Непосредственная реакция Некрасова на эти события неизвестна, но они пробудили его интерес к настоящему, вызвали новый творческий подъем. В 1874 году Некрасов не ездил за границу; как утверждал доктор Белоголовый, здоровье его поправилось после прошлогодних вод. Не поехал он и в Карабиху — возможно, из-за ухудшения отношения его родных к Зиночке. Неприязнь сестры поэта к его подруге вылилась в какие-то жесты или демонстративные поступки, и он решил объясниться с Анной Алексеевной начистоту, но потерпел поражение в попытках наладить отношения двух дорогих ему женщин и потребовал от сестры хотя бы соблюдения приличий. Из адресованного ей письма Некрасова от 30 октября не ясно, что же конкретно произошло, однако оно хорошо передает состояние дел:
«Милая сестра, нельзя позволять, чтоб ничтожные мелочи, недоразумения брали верх над здравым смыслом, над чувством. Многие люди терпят в жизни от излишней болтливости; я часто терпел от противоположного качества и делаю попытку не потерпеть на этот раз.
Для этого должен войти в некоторые мелочи. Ты объяснила мне свои чувства к Зине; хотя я пожалел, что ты на нее смотришь неправильно, но это нисколько не восстановило меня против тебя; ты поступила честно. А затем произошло следующее: когда ты заехала ко мне проститься перед дачей, Зины не было в комнате — и я ее не вызвал. Это потому, что я ее даже намеком не предупредил о том, как ты на нее смотришь, и мне было жаль и совестно внезапно поставить ее лицом к лицу с человеком, о настоящих чувствах которого к ней она не имеет понятия. Мне было неловко, и свидание вышло неловкое и натянутое.

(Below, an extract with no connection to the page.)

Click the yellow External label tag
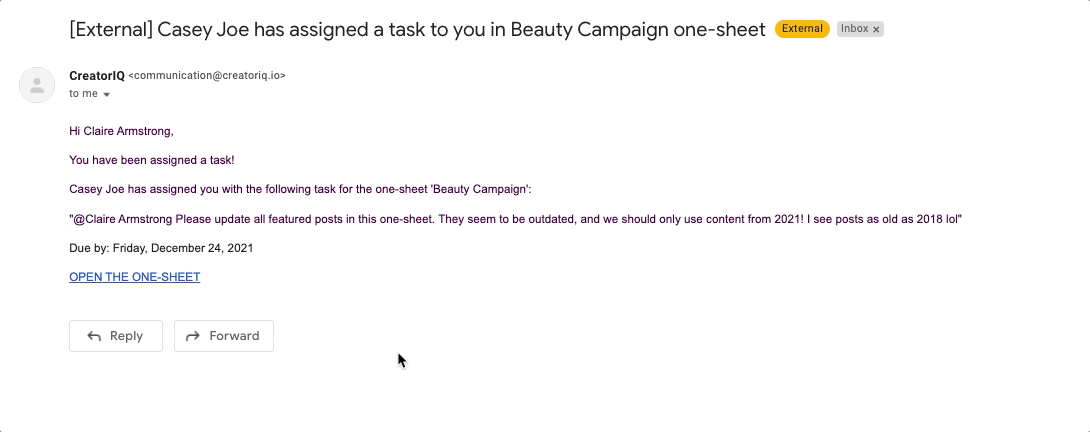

Ты должна была подумать, что я сержусь на тебя за мысли твои о Зине, и с тех пор не заглядываешь ко мне, а я много раз собирался к тебе, да меня останавливала необходимость объяснения; всяких объяснений я боюсь и обыкновенно откладывал их до той поры, пока они не становились поздними и ненужными.
Кажется, за всю жизнь это я в первый раз переломил себя в этом отношении.
Итак, знай, что я вовсе не сержусь и не считаю себя вправе сердиться; я считаю только себя вправе требовать от тебя, из уважения ко мне, приличного поведения с Зиной при случайной встрече, что я давно исполняю в отношении к тебе, подавая руку Льву Ал[ександро]вичу (Еракову. — М. М.).